Home health agency due diligence goes well beyond standard financial review. Buyers will conduct a detailed billing compliance audit covering three years of Medicare and Medicaid claims, including claim denial rates, overpayment history, and any RAC or OIG audit activity. They will verify the status of all state licenses, Medicare/Medicaid certifications, and accreditations, and assess CMS star ratings and OASIS documentation quality. Staff credentialing, employment agreements, and turnover rates are reviewed alongside payor mix analysis and referral source concentration. Technology infrastructure — including EVV compliance and EHR systems — is increasingly a formal due diligence item as buyers assess integration costs.

How long does it take to sell a home health agency?

Most home health agency sales take 12–24 months from the decision to sell to closing, accounting for preparation time, marketing, buyer diligence, and the CHOW process. Sellers who begin preparation early — obtaining a clean compliance audit, organizing three years of financials, documenting referral relationships, and ensuring all licenses are current — can compress the timeline and reduce the risk of deal re-trades during diligence. The CHOW approval period with CMS, which typically runs 90–180 days post-close, is a fixed variable that sellers cannot accelerate but can plan around by selecting deal structures with appropriate holdbacks and earnout provisions.

What is the most important thing I can do to increase my home health agency's sale value?
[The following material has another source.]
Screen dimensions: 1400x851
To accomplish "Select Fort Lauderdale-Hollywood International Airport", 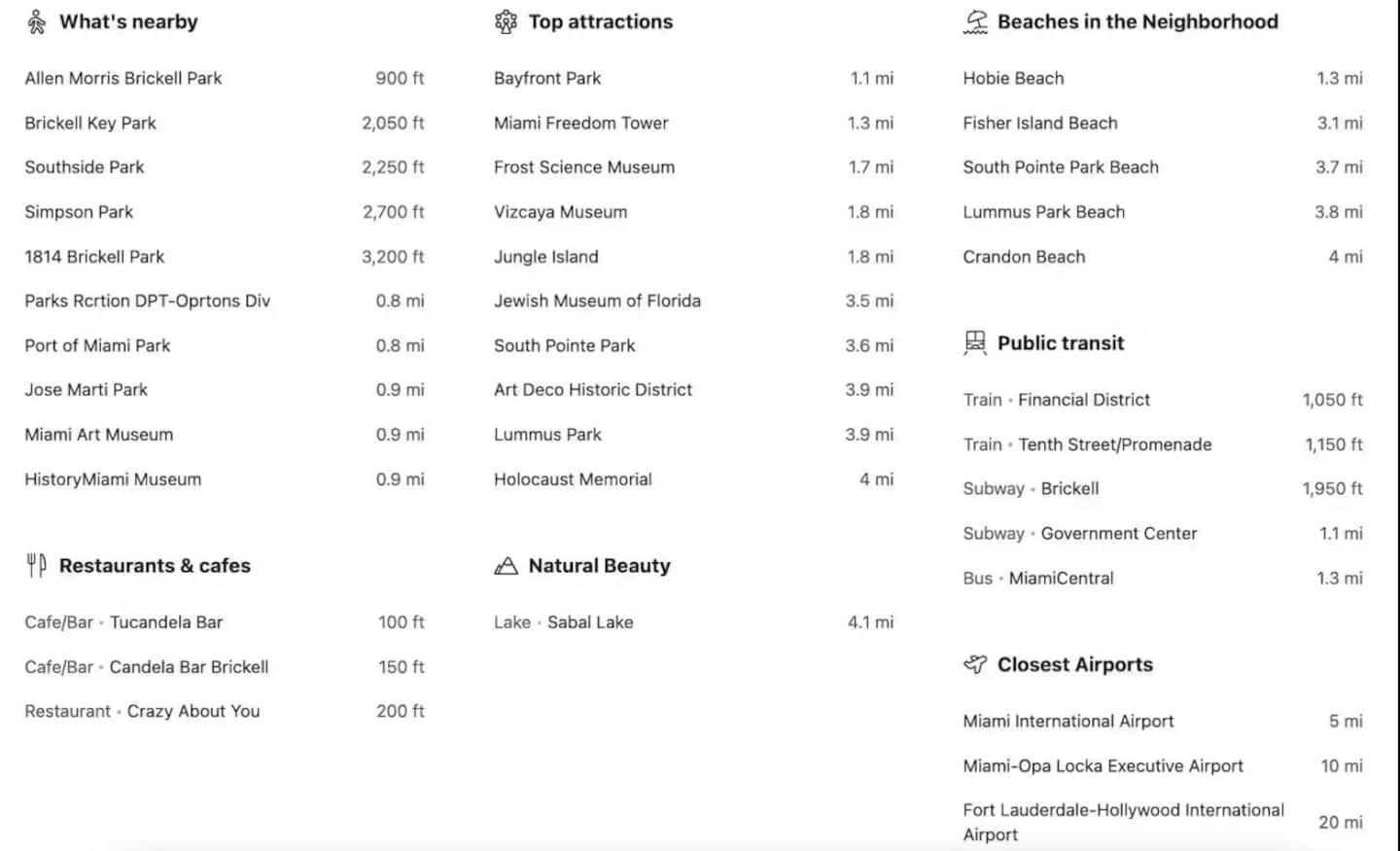I will (1163, 822).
The single highest-impact action most owners can take is reducing owner dependency by building a capable clinical and administrative management team before going to market. Buyers pay for transferable businesses — agencies where the director of nursing, billing manager, and referral relationships can survive the ownership transition command meaningfully higher multiples and attract more competitive offers. Paired with a clean third-party billing compliance audit and documented institutional referral relationships, a well-staffed agency with operational infrastructure in place is positioned to achieve the upper range of the 3.5x–6x EBITDA multiple spectrum.